START Data for the task

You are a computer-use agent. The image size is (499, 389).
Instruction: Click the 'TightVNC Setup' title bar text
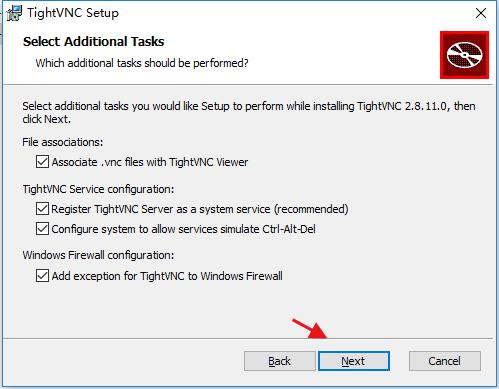tap(73, 13)
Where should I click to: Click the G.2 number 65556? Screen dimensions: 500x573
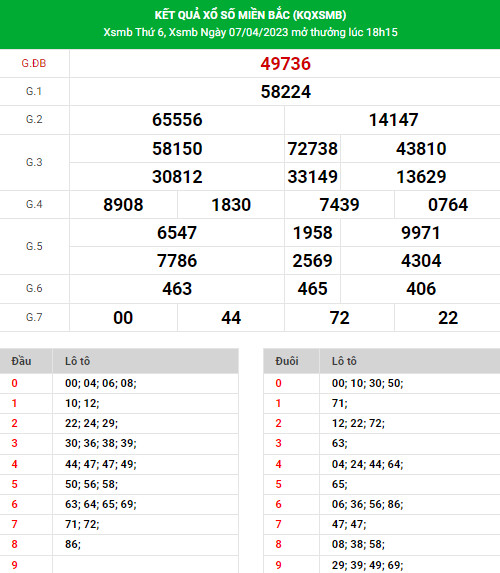(x=177, y=120)
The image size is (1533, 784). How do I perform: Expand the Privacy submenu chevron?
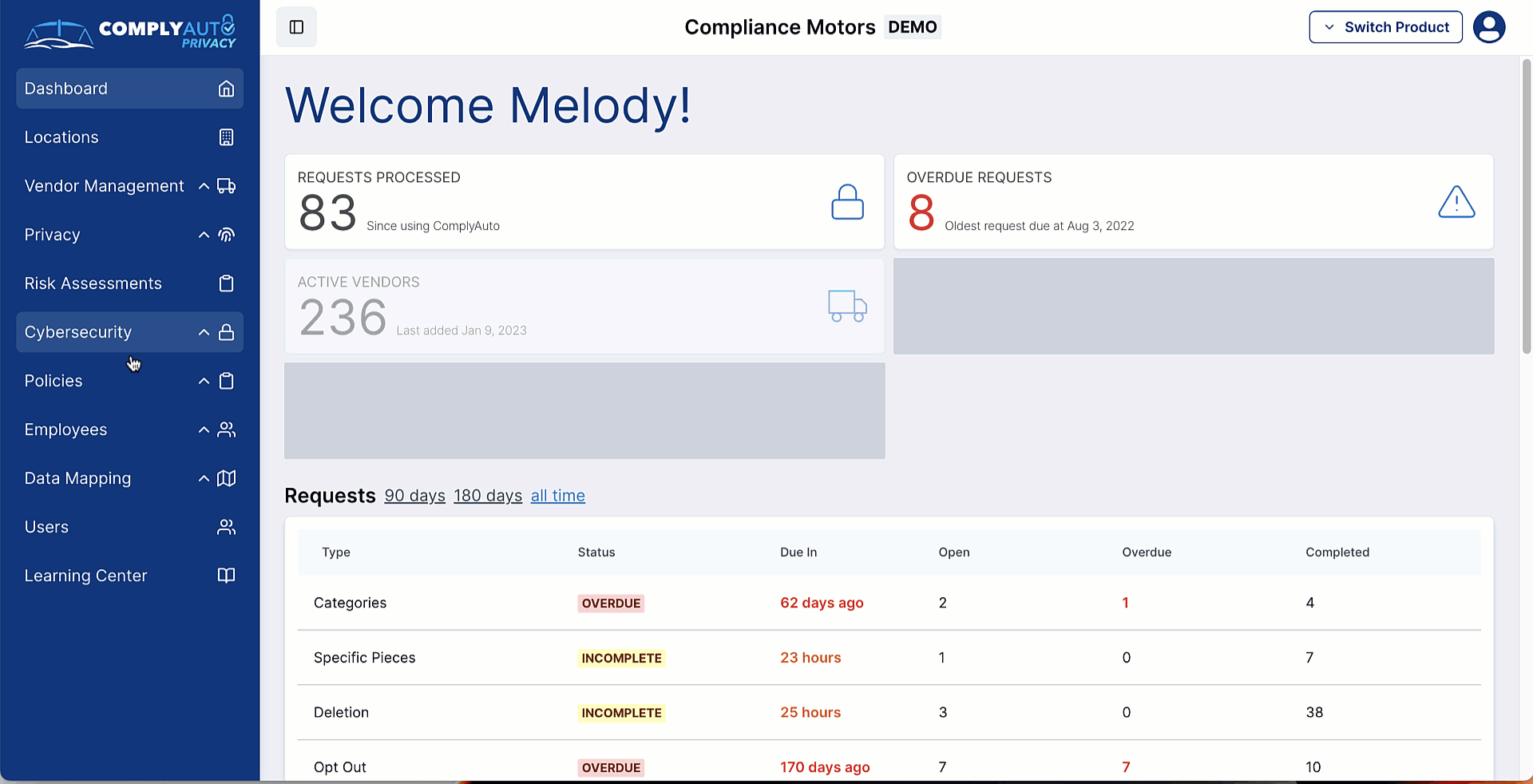(x=204, y=235)
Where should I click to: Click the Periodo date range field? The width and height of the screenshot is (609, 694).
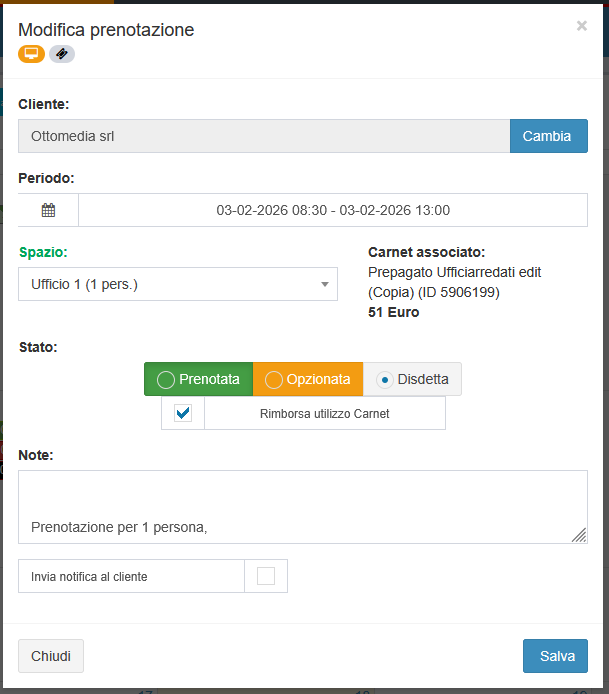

END Data for the task

All lines from the one containing "The image size is (1533, 784)." through the end of the entries above must be given again exactly, with every picture omitted.

Solution:
The image size is (1533, 784). How do I perform: Expand the Privacy submenu chevron?
(x=204, y=235)
Where should I click to: Click the Periodo date range field? The width and height of the screenshot is (609, 694).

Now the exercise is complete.